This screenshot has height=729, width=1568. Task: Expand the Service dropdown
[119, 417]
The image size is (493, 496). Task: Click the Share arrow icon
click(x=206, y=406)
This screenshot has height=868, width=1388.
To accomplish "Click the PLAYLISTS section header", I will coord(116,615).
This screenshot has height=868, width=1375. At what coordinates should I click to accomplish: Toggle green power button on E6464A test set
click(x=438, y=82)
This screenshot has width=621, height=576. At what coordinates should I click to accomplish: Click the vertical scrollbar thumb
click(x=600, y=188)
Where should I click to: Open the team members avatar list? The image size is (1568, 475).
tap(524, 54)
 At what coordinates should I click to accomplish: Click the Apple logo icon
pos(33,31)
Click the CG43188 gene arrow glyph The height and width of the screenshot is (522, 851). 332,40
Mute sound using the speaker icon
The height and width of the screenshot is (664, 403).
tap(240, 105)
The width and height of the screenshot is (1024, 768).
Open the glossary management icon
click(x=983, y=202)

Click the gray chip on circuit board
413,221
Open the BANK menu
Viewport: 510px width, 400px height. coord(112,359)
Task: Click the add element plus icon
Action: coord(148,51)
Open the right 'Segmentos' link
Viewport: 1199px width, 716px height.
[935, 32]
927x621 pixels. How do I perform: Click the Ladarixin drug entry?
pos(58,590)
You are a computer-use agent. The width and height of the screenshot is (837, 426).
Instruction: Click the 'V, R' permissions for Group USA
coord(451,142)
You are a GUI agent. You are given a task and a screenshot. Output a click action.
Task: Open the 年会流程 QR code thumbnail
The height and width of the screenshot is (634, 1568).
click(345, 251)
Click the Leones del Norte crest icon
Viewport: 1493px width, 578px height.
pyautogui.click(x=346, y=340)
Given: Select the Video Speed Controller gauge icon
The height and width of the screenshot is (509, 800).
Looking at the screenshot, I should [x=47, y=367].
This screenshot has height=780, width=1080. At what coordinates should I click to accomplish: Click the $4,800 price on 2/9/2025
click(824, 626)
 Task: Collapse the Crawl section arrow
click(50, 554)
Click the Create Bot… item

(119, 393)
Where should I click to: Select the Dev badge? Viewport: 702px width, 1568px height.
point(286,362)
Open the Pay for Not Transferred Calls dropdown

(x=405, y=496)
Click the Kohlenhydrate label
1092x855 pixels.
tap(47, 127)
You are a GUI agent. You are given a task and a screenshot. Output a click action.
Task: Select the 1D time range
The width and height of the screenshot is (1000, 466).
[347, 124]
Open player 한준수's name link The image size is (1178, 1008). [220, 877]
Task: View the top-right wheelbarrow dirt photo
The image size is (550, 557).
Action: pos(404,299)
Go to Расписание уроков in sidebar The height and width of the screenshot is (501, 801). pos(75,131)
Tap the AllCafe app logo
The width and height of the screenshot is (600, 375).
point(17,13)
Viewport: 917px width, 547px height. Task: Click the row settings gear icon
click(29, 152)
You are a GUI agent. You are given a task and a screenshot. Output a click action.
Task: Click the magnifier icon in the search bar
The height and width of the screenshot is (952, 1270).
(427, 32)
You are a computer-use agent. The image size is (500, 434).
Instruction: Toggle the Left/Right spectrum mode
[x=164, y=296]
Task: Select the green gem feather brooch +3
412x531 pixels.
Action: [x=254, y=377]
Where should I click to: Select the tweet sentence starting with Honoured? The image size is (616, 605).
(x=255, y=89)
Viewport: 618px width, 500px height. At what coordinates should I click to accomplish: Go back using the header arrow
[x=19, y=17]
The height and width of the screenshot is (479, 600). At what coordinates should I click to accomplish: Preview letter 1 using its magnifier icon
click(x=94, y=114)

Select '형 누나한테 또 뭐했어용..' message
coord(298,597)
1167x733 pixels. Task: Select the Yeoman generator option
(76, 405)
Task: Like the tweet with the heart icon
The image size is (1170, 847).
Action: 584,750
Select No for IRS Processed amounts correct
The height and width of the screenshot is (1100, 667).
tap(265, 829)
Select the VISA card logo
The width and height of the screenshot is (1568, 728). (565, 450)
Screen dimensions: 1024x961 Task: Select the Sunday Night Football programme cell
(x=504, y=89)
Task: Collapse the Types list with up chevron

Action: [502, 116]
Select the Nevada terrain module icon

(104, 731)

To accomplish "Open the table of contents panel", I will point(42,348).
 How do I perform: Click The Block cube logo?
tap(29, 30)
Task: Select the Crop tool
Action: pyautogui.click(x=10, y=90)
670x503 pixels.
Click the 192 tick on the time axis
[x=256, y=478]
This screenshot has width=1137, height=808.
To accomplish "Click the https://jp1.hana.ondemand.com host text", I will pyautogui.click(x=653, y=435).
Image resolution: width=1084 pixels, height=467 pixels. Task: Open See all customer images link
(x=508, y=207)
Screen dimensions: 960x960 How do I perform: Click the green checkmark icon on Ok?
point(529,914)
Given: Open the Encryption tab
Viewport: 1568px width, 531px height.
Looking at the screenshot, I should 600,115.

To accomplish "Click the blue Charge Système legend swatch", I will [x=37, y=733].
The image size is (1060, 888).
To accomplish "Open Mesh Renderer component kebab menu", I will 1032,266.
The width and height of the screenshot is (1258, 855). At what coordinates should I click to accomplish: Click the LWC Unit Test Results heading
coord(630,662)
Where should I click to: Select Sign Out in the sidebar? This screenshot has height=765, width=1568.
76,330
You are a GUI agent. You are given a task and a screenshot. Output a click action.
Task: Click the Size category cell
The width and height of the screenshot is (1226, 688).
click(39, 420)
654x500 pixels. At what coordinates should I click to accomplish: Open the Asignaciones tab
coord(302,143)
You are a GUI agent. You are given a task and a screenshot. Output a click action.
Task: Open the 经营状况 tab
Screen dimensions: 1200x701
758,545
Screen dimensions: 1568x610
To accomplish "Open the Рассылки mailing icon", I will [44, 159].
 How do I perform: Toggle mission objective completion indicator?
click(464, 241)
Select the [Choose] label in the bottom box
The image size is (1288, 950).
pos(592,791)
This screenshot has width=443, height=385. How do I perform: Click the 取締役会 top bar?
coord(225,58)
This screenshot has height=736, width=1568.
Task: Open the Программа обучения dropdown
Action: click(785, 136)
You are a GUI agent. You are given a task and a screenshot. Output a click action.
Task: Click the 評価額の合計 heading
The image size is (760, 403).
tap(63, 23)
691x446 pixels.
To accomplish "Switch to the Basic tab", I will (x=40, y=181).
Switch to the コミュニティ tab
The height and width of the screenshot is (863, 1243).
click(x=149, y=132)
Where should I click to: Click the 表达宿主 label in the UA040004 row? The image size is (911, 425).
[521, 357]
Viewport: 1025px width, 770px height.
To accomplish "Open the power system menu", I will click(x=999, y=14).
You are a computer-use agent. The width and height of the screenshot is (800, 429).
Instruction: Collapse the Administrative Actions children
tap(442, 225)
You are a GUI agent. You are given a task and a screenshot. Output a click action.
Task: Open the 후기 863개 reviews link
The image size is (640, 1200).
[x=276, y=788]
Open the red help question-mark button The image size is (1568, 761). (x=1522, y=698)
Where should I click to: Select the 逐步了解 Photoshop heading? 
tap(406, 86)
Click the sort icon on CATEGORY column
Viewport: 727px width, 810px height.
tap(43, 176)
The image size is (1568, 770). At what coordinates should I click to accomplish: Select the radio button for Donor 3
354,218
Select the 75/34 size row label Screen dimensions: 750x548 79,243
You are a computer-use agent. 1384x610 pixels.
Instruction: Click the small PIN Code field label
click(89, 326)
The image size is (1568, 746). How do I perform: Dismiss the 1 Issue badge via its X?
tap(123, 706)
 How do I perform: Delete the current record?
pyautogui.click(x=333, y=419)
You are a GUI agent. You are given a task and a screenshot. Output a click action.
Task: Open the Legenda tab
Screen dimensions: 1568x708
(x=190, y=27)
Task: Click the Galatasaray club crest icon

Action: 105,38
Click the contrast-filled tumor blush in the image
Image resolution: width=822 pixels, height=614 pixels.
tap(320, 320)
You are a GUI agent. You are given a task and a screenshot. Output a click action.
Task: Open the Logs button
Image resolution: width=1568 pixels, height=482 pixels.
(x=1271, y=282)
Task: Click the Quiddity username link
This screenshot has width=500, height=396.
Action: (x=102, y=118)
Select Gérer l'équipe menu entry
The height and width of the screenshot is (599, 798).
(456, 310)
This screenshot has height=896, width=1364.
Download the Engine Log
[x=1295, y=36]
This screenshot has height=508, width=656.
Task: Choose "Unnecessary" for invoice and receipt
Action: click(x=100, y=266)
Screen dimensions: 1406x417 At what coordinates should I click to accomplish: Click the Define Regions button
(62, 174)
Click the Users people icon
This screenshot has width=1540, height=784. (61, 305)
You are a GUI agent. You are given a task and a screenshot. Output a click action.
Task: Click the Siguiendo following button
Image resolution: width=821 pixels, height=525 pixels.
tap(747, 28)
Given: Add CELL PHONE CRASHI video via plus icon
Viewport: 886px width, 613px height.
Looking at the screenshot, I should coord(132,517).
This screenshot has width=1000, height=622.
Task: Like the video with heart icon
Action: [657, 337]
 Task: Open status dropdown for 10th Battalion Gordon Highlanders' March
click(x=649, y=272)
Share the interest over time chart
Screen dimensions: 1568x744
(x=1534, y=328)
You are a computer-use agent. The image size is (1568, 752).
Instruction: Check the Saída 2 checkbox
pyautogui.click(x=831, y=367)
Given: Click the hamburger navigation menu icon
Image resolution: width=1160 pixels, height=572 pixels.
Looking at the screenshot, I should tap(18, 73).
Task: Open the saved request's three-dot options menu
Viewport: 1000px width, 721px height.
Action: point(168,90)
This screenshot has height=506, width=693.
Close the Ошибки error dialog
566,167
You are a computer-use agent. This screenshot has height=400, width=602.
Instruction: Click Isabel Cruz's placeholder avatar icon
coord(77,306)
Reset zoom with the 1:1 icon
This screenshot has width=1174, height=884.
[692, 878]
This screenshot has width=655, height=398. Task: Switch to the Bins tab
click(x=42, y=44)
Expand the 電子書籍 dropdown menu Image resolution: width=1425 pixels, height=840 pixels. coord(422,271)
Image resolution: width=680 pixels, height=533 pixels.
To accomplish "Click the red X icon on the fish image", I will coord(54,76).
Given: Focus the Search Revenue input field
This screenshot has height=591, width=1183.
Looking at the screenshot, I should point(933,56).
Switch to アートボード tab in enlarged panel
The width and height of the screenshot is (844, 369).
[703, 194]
::::
**Your task:**
Looking back over the data above, restate word for word the lines that begin at the line with "Screen dimensions: 1568x744" and end at the line with "Given: Click the", inclusive.

**Answer box:**
Screen dimensions: 1568x744
(x=1534, y=328)
You are a computer-use agent. The image size is (1568, 752).
Instruction: Check the Saída 2 checkbox
pyautogui.click(x=831, y=367)
Given: Click the hamburger navigation menu icon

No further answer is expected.